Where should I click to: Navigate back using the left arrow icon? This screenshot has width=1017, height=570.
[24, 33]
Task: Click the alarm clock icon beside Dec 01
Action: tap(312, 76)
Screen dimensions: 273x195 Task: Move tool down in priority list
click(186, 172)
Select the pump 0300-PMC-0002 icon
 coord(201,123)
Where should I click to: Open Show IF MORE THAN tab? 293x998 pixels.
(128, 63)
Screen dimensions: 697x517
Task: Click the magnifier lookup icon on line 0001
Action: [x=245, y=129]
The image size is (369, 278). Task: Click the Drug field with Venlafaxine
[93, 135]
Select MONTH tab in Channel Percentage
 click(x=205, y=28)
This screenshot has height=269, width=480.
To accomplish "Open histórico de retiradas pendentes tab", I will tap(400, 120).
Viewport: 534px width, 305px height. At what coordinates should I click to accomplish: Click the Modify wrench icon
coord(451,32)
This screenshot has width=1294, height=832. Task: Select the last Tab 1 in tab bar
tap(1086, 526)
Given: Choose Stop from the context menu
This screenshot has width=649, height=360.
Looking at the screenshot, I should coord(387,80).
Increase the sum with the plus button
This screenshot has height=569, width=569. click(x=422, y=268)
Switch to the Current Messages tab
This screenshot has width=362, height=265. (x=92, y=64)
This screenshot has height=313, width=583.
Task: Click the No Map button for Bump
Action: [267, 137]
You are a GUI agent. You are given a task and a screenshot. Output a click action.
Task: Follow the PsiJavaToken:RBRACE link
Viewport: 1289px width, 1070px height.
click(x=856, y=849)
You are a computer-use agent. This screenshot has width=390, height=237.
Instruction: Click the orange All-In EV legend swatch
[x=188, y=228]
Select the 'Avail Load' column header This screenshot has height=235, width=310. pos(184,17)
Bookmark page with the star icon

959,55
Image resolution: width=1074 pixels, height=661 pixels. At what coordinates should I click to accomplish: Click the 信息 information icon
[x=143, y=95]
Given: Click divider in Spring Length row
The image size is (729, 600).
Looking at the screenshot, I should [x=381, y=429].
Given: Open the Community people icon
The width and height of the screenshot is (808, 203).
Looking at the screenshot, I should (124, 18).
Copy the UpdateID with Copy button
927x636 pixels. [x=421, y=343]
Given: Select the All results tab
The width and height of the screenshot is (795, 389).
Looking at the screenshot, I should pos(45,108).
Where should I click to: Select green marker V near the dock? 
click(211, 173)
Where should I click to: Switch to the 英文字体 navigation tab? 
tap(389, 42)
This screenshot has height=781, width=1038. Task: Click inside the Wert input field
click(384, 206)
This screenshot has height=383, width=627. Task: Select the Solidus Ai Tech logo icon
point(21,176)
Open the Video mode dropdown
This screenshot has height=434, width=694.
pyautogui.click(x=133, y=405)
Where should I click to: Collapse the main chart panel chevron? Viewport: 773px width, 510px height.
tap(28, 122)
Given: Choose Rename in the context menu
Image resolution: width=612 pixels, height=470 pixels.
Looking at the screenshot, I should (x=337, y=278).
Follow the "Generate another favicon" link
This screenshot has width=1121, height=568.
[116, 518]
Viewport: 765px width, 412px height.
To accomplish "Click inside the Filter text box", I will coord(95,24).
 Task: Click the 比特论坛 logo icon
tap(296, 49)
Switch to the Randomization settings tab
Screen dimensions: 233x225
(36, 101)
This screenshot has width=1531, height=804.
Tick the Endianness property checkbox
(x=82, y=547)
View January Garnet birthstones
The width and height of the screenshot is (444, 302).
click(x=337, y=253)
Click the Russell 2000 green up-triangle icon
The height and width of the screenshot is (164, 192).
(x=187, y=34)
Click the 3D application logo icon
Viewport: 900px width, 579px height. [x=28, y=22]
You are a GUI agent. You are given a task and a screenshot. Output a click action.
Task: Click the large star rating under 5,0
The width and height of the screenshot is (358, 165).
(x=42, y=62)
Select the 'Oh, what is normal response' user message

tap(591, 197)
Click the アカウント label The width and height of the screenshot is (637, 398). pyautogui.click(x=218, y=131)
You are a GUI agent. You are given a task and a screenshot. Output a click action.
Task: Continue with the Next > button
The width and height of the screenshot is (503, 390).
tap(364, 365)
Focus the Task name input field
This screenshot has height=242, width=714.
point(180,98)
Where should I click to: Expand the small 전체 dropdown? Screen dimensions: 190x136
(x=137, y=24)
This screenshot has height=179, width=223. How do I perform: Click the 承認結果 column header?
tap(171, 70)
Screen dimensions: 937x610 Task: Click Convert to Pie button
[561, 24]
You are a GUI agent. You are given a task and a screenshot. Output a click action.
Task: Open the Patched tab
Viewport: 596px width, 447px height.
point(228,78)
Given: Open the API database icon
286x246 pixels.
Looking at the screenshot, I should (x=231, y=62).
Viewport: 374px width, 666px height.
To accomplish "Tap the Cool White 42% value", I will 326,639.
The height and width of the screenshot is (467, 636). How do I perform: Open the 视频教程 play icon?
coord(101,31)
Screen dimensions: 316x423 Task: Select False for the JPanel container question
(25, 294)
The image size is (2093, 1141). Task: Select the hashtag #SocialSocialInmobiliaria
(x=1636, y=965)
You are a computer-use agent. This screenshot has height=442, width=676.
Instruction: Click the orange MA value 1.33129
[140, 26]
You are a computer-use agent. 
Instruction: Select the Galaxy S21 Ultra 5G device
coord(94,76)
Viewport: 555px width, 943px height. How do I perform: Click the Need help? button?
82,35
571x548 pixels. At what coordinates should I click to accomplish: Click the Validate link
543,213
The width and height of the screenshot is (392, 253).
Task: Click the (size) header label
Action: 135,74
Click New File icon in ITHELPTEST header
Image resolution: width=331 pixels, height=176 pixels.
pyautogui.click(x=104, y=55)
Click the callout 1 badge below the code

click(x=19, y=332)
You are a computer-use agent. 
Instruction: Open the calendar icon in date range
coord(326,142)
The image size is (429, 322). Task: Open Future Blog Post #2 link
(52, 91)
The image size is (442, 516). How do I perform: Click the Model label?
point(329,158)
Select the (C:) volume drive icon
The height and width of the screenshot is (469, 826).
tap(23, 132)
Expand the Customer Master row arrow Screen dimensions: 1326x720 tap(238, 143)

▶ **EXERCISE**
Rewrite the lines from the one containing "The image size is (442, 516)." through the last line, putting "Vendor Master" in place of "Customer Master" and keeping everything else unchanged.

▶ **FULL SOLUTION**
The image size is (442, 516). How do I perform: Click the Model label?
point(329,158)
Select the (C:) volume drive icon
The height and width of the screenshot is (469, 826).
tap(23, 132)
Expand the Vendor Master row arrow Screen dimensions: 1326x720 tap(238, 143)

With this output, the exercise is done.